(Dataset entries)
----------------

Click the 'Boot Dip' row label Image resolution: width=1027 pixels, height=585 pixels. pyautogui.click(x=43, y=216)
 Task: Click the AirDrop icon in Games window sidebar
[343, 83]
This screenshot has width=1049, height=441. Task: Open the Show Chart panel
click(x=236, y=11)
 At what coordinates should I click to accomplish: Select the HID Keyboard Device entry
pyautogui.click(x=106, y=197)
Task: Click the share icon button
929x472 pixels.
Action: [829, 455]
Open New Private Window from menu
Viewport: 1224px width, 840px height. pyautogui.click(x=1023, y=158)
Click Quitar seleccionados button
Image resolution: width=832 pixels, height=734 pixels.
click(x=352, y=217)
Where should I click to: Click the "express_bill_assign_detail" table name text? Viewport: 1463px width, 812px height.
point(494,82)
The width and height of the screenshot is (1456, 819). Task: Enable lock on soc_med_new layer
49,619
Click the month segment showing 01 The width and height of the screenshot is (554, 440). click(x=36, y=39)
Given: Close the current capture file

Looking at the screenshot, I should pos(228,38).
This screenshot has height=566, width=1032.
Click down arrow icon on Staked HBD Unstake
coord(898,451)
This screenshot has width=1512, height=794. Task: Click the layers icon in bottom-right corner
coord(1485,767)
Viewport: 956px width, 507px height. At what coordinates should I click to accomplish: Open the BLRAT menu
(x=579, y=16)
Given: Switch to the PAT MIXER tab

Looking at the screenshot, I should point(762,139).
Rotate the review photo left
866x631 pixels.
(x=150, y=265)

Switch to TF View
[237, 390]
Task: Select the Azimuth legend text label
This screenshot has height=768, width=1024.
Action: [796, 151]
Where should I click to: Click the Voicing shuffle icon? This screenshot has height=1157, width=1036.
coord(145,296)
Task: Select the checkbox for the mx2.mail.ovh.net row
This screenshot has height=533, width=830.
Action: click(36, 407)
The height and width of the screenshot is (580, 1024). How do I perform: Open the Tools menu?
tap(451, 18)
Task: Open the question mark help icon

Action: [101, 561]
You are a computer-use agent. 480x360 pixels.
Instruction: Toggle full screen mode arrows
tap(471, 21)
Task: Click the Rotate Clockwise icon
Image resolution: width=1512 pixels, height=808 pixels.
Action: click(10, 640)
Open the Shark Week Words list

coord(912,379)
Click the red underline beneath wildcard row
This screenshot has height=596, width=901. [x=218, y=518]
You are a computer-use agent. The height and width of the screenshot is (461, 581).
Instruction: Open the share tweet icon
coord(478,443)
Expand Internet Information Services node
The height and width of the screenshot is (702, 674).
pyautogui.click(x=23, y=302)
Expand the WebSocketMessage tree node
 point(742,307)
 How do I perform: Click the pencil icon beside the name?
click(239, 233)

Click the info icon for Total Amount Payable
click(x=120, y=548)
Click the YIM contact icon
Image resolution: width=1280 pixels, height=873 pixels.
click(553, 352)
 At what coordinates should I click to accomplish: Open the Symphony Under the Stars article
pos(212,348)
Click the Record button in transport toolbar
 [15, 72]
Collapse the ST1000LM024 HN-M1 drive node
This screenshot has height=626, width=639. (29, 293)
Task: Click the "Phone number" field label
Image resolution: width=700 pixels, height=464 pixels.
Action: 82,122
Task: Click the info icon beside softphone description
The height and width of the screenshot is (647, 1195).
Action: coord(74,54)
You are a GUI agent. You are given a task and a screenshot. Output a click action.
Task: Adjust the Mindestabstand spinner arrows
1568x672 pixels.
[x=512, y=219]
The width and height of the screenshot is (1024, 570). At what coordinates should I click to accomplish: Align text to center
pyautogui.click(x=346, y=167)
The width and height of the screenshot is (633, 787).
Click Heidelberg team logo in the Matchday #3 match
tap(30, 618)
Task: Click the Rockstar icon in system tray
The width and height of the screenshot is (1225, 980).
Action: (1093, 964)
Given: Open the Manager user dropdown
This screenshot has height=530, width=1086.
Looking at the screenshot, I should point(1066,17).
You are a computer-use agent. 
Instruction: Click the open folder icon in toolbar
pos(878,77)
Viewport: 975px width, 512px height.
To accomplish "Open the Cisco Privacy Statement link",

----------------

Which lines in the data hold the string "label"? Copy each of them.

RESPONSE BOX =>
Click the 'Boot Dip' row label Image resolution: width=1027 pixels, height=585 pixels. pyautogui.click(x=43, y=216)
Task: Select the Azimuth legend text label
Task: Click the "Phone number" field label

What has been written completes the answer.